Monday, January 7, 2008

Fanning the Flames of War

In December I spent much more time then I care to admit ogling the minis from Flames of War, the semi-historical World War Two game. Finally I broke down and bought a few miniatures. Now I am waiting for the rest of my order to arrive. I often get asked about how I paint such small miniatures. It actually is not very difficult at all. I will chronicle the painting of my British Airborne army.

So what do the figures look like? Well here is a picture of a single 15mm soldier next to a dime.

Four or five of these miniatures will be placed on a stand to represent a team of soldiers. Note the strand of metal connected to the bottom. This is called flashing and is waste material, cut it off with a pair of clippers or a hobby knife.

Choosing a force and learning the game is a few pages by itself and better left to the folks on the Yahoo Group FoWOntario or the Flames of War forums or better yet your Local Game Store (LGS). Best thing to do is pick a force you will enjoy learning about and that you think looks good. In my case I choose the dead-hard British Paratroopers, bonus is the Canadians of the 1st Canadian Parachute Battalion took part on D-Day which means I can field a Canadian force.

Before painting the first thing to do is get some picture references of the real life figures. We are looking for the colours of uniform, equipment, gear and identification. I found a good number of pictures on the Internet for pictures of British Paratroopers. I also hit the local library to pick up books on the Canadian army during the war era. Also helpful is a reference section of one of the rule books (Flames of war: D minus 1), it even notes the differences in the Canadian uniforms (which had a slightly greener hue).

Now, that we have a reference we can collect the correct paints and some brushes. As well as a jar of water to rinse the brushes while we are working and a paper towel to absorb excess water and paint. For brushes I use Citadel brand sizes fine and standard (available from or Winsor and Newton size 0, 00 or 000 (not sure where to get it from). Sable brushes are the best don't bother with the synthetics. For paints I use Citadel colours, but Vallejo is good and there are many brands of water based acrylic paints. Just be sure to stay away from enamels.
Now lets get back to the miniatures. The first platoon I am going to paint is my Airlanding Battery, 4 howitzers, its crew and command teams. I'll show the process for two guns, the other guns will be similarly done.

I carefully remove the flashing and other unwanted metal being sure I don't scratch details on the miniature. Then I stick the crew, using white glue, to pieces of card so I can handle the figures without touching the miniature and rubbing off paint with my fingers.

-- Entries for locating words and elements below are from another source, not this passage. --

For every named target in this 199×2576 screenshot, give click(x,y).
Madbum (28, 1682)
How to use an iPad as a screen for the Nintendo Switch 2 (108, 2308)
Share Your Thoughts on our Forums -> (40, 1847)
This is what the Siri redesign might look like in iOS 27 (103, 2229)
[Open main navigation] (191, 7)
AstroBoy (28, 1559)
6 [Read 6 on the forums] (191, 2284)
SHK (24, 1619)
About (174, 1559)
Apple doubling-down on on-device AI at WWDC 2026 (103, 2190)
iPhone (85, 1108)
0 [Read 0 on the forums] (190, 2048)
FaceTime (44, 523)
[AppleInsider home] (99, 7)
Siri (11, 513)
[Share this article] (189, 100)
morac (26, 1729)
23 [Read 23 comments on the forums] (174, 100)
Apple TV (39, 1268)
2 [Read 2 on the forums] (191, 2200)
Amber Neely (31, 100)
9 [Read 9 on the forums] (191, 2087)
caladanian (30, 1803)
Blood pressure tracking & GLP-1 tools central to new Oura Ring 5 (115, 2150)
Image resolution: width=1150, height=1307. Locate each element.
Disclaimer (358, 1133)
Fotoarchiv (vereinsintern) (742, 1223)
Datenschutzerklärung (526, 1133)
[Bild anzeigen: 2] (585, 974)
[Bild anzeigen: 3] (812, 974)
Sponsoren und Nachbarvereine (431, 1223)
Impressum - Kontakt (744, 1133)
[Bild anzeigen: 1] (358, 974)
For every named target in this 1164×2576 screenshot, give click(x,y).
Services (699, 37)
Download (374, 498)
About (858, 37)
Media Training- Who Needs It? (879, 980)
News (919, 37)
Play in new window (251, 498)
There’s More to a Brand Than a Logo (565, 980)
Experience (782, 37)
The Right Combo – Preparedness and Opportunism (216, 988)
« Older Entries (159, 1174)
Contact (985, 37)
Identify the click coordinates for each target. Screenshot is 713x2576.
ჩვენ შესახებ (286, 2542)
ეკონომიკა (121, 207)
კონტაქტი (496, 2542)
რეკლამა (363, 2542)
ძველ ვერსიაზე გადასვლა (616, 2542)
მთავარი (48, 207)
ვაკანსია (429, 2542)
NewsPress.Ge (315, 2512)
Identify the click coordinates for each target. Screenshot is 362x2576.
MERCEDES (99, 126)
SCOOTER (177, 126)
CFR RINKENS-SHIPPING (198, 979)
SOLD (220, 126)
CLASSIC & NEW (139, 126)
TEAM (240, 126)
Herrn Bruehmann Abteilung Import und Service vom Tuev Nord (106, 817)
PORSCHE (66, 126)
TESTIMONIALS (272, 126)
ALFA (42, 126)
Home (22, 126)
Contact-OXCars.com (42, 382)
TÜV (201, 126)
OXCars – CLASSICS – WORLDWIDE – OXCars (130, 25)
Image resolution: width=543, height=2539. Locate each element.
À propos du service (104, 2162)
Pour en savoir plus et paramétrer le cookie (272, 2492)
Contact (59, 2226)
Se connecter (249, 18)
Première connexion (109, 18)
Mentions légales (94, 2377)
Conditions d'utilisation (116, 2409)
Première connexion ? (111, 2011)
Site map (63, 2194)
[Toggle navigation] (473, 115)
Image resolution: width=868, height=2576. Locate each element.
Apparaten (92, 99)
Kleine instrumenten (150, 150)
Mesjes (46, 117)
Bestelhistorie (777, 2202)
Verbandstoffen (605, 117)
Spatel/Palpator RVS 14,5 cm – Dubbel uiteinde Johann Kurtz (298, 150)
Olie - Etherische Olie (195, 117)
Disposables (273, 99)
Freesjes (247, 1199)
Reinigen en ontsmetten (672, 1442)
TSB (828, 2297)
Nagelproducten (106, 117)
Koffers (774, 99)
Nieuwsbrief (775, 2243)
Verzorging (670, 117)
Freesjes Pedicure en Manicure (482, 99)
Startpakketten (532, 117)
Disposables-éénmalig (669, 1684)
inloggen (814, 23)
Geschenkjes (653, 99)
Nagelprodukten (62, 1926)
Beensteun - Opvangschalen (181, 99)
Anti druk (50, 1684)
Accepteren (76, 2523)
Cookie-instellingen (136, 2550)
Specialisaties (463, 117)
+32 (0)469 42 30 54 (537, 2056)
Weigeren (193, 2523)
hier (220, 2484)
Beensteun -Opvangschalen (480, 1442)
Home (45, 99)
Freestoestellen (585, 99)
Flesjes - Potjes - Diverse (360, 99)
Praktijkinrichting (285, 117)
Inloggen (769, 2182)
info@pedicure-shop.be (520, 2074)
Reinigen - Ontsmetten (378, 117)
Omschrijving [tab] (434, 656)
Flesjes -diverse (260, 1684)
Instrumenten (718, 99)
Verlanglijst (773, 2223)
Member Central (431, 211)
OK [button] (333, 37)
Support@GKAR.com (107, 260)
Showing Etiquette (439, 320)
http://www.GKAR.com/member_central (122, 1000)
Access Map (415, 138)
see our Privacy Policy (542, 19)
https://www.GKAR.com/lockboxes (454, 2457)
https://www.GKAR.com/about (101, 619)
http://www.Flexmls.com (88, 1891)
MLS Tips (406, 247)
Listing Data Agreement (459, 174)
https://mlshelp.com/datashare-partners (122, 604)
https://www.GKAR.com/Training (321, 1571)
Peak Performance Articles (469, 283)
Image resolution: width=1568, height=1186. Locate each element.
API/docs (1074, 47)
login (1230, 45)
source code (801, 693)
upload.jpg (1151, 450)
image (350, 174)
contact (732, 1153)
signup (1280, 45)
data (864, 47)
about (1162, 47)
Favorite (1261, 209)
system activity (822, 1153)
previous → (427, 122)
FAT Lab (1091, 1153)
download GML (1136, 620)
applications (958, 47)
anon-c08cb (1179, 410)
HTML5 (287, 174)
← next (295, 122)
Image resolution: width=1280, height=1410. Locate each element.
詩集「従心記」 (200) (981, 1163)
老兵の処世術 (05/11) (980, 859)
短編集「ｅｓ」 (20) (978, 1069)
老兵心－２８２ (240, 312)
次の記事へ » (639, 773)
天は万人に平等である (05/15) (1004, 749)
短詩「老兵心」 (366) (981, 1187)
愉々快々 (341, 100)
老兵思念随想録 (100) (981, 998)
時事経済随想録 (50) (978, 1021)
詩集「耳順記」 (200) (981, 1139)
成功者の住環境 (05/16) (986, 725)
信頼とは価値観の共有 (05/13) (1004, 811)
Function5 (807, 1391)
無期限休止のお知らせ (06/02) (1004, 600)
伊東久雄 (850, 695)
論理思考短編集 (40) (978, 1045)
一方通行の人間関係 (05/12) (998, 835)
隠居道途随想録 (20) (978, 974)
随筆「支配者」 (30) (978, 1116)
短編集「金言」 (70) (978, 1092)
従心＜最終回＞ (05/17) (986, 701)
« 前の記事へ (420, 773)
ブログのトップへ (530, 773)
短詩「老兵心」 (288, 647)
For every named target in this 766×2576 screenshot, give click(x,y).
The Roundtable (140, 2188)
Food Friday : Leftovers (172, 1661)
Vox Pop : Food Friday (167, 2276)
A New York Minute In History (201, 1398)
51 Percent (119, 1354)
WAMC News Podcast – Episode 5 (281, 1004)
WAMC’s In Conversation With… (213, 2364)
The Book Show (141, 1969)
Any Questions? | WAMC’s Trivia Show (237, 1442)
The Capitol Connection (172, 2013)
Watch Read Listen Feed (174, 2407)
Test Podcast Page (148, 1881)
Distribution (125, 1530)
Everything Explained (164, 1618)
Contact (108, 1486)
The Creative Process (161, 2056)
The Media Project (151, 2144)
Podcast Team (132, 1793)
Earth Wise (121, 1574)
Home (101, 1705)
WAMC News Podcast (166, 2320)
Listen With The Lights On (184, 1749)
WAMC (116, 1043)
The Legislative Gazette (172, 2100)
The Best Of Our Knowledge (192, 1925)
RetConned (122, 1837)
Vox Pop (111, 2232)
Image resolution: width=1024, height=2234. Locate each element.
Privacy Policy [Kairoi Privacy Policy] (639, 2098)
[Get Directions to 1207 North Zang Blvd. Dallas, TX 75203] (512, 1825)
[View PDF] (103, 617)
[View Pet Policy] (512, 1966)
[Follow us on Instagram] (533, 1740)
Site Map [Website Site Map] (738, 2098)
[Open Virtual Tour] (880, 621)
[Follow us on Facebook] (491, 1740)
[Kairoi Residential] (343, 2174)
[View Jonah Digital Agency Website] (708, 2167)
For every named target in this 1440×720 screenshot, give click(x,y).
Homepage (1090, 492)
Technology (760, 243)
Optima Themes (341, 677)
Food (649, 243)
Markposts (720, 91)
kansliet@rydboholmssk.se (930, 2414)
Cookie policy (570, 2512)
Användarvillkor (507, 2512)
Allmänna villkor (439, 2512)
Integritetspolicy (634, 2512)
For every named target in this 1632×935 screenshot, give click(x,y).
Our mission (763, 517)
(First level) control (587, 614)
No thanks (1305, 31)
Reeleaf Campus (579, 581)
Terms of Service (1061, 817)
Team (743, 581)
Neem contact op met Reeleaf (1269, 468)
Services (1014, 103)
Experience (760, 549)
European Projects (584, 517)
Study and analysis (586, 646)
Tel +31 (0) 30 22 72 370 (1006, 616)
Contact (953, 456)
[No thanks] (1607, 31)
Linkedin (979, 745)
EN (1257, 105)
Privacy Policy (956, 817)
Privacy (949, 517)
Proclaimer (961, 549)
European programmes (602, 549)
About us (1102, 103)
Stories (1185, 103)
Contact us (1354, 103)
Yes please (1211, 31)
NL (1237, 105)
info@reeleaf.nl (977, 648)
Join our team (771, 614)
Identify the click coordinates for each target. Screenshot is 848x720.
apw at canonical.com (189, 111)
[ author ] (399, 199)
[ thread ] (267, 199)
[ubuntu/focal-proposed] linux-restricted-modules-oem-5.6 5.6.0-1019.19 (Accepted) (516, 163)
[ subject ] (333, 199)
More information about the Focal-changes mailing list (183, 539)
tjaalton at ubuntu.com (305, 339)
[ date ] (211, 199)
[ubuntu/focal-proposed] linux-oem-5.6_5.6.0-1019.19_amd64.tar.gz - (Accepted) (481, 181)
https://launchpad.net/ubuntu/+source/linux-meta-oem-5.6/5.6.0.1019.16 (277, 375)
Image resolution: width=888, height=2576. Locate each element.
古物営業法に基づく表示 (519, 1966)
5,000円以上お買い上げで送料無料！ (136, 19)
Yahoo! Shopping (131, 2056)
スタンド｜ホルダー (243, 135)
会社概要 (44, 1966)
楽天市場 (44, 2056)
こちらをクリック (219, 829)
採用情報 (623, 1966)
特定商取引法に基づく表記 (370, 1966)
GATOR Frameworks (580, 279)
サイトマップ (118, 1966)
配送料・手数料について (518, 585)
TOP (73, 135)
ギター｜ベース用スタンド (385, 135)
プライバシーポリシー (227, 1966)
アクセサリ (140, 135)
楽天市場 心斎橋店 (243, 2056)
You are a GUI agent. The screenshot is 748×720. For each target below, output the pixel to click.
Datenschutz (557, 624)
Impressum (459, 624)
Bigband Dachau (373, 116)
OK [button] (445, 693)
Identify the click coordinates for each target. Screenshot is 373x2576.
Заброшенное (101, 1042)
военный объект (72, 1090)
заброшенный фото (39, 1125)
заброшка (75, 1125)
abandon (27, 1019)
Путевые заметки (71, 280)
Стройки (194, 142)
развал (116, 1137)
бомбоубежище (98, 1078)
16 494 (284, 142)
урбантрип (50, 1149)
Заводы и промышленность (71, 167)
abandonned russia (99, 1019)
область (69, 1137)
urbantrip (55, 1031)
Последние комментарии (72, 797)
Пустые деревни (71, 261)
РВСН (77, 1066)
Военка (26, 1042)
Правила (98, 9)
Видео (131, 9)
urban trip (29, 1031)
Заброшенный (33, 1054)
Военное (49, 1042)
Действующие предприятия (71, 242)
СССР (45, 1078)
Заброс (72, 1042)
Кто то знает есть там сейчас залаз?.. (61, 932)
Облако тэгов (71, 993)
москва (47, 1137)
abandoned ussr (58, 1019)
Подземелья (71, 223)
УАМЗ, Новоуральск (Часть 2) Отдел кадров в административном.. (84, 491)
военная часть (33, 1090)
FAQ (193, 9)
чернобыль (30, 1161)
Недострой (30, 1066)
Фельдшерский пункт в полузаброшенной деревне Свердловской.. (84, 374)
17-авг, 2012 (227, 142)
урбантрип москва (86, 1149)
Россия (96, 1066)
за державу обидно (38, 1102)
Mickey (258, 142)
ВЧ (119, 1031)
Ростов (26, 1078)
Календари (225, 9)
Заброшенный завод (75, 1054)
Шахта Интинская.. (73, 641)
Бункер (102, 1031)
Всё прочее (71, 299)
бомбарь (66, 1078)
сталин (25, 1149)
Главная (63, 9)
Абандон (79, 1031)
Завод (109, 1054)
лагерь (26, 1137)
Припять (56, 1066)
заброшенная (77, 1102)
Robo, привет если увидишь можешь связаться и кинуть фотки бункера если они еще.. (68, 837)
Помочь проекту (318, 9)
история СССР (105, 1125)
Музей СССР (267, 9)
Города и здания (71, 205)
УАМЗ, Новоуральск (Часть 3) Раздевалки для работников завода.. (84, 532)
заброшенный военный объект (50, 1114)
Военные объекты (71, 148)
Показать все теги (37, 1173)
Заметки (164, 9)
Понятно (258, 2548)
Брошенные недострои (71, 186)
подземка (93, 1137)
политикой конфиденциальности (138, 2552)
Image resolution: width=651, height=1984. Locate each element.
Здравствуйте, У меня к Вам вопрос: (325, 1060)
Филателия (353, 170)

Using slightly watered down black paint I paint over the entire miniature, creating an undercoat for later layers to stick to. I try to get into all the nooks and crannies but I am careful not to put the paint on to thick. You can see a spot I missed on one of the crewman to the left of the front gun. Oops, I'll fix that on the next go. I paint in an assembly line so that (hopefully) the paint is dry on the first figure by the time I have finished the last. It is best to let the paint dry before putting on the next colour as wet paint mixes!

Time for some camouflage. The Dark Angels Green paint I had was a bit too cartoony, being meant for science fiction warriors. I mixed a small amount of some Scorched Brown paint on my pallette to get a more realistic colour. Both howitzers and all the helmets were painted with this colour.

To get a nice even colour I painted in two light coats. This is better than a single heavy coat as the paint dries evenly and does not get "chunky". As you can see the gun is pretty bland in a single colour. I am going to create the illusion of depth by highlighting raised parts on the gun with a lighter colour. I added some Goblin Green to the mix I had previously and used a technique called dry brushing to get just the raised bits. Here is a comparison: the gun in the foreground has been highlighted, the other one is just flat colour.

There are two tricks to dry brushing. First you need to wipe the brush on a paper towel until the lines of colour are very faint and second, contrary to the name, the brush has to be a little damp to avoid the paint drying out too much and leaving a "dusty" effect all over the miniature. To apply the highlights lightly drag the brush over the miniature. All the raised portions will rub against the brush and the small amount of remaining paint will stick to the miniature. The amount of pressure is directly proprtional to the amount of paint remaining. Don't push to hard though or the lower layers could be scratched off.

I spent the rest of the night just experimenting with colours since I don't have the exact colours that the Flames of War source book calls for. Here are the results of the gun crew's pants.


hm park said...

Tanks! I want to see Tanks!

Karl Sciberras said...

Tanks? In an Airborne Regiment?
Actually they are in the works but I wont get to them for a month or two at least.